[[ Data, beginning ]]
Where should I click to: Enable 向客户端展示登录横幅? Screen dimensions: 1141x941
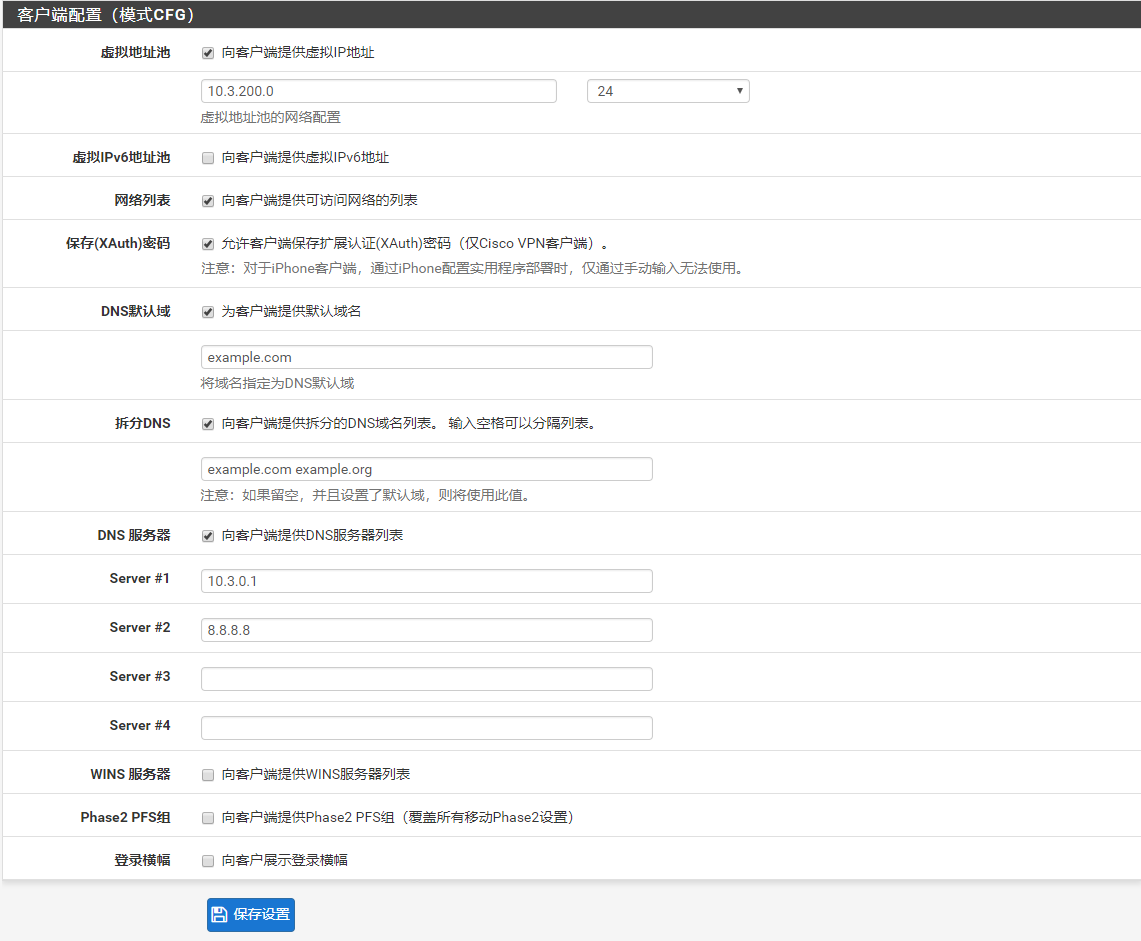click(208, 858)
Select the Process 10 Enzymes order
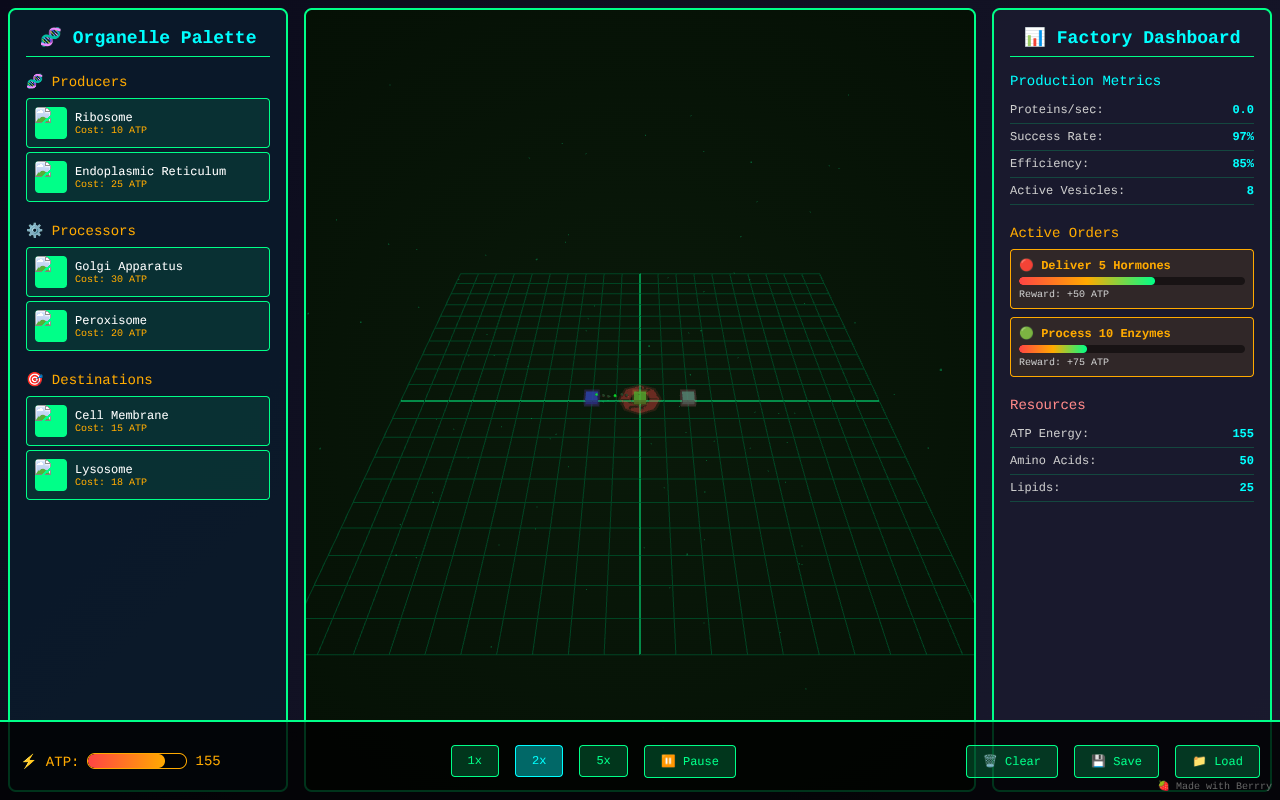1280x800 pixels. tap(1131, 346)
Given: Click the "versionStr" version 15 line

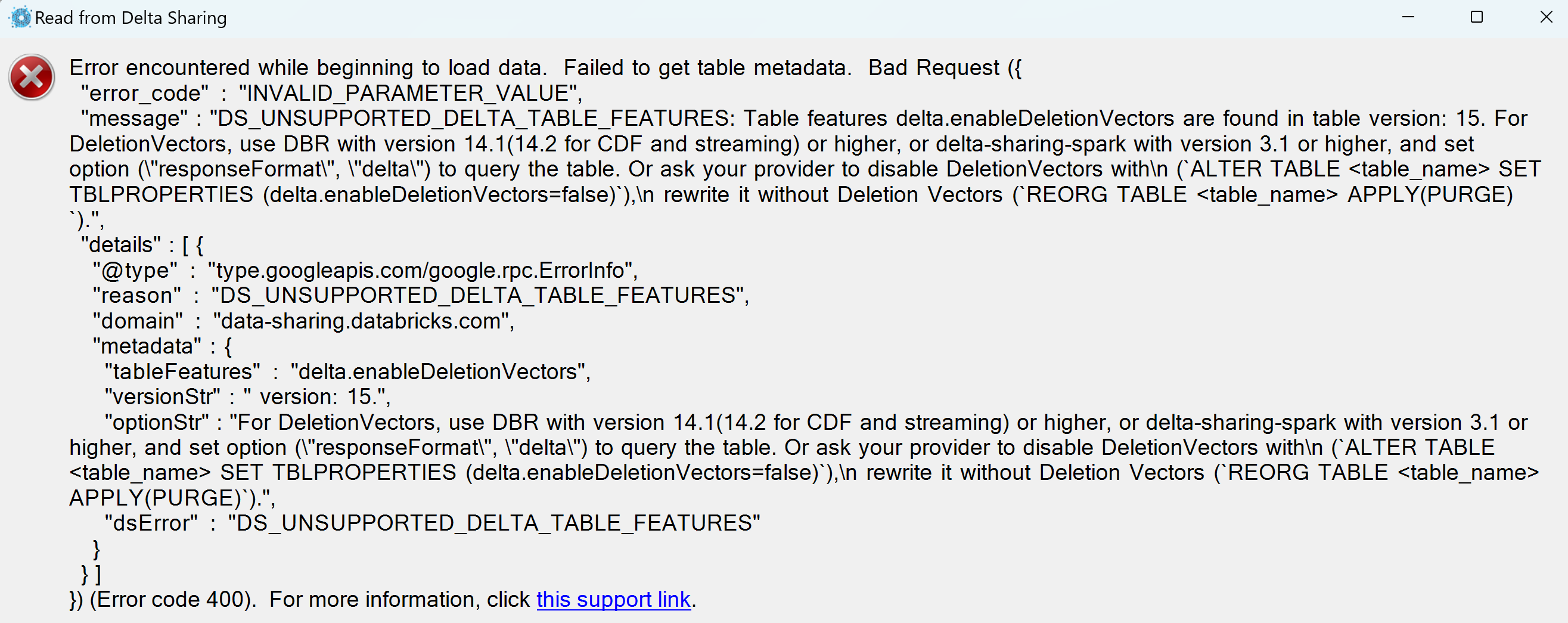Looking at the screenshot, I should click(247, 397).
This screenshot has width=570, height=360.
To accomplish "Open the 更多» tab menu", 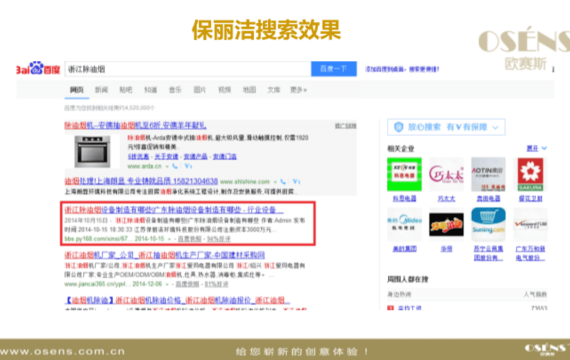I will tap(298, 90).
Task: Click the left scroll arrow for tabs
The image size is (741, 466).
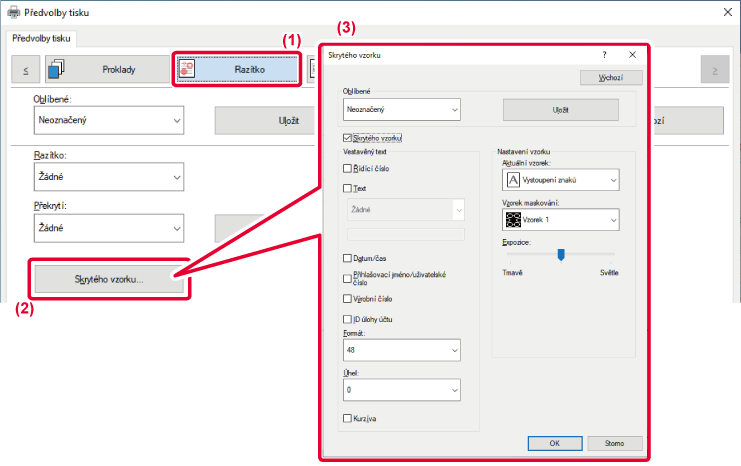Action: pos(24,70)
[[ Data, end ]]
■ **About this task**
Leave out the pictures and return, exactly as written, only the lines from the line with "Task: Click the left scroll arrow for tabs" through the end of the records above.

■ **Answer box**
Task: Click the left scroll arrow for tabs
The image size is (741, 466).
Action: pos(24,70)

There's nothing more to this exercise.